NIAID will accept Phase IIB SBIR Competing Renewal applications for a project period of up to three years and a budget not to exceed a total cost of $1 million per year (including direct cost, F&A, and fee/profit) provided the time period and amount are well justified.
The total amount of all consultant costs and contractual costs normally may not exceed 50% of the total costs requested for initial SBIR Phase II applications. NIAID SBIR Phase IIB Competing Renewal grant applications may exceed this guideline, however, when well justified and when those costs are necessary to support preclinical studies and related expenses. Examples of well founded reasons for exceeding this guideline include, but are not limited to, subcontracts for safety, toxicity, or efficacy testing in animals, and subcontracts to assure compliance with Good Manufacturing Practices expectations of the FDA.
Human clinical trials may not be a component of proposed SBIR or STTR research. See Notice of NIAID Policy on investigator initiated clinical trials at http://grants.nih.gov/grants/guide/notice-files/NOT-AI-10-024.html
. Small business applicants are encouraged to contact Gregory Milman (below) to discuss NIAID funding for human clinical trials.
NIAID does NOT request a letter of intent for Phase IIB Competing Renewal Applications.
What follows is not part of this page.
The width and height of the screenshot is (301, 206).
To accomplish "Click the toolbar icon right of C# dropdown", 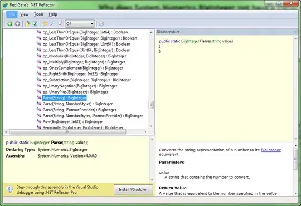I will 101,24.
However, prior to submission, applicants are strongly encouraged to contact:
Gregory Milman, Ph.D.
Division of Extramural Activities
National Institute of Allergy and Infectious Diseases
Room 2130, MSC-7610
6700-B Rockledge Drive
Bethesda, MD 20892-7610 (US Mail)
Rockville, MD 20817-7610 (Delivery Services)
Division of AIDS
The Division of AIDS (DAIDS) supports research on the pathogenesis, natural history, and transmission of HIV and HIV disease, and promotes progress in its detection, treatment, and prevention.
Director: Dr. Carl Dieffenbach
BASIC SCIENCES PROGRAM
Supports basic and applied research on the causes, diagnosis, treatment and prevention of HIV and AIDS.
Director: Dr. Susan Plaeger
A. Epidemiology Branch. Population-based research and modeling studies of HIV transmission and associated biological and behavioral factors. Also, the treated and natural history of HIV, including research on immunology, virology, therapy and other issues surrounding care, and other co-morbidities, their interactions and impact on clinical outcome.
Contact: Joana Roe
B. Pathogenesis Branch. Molecular and cellular biology, virology, and immunology of virus-host interactions and mechanisms of immunopathogenesis and HIV transmission. Identification and characterization of host and viral factors that impact viral transmission, host restriction, pathogenesis and latency. Characterization of potential targets for discovery or design of novel therapeutic strategies. Innovative approaches for monitoring or studying viral infection, pathogenesis and latency.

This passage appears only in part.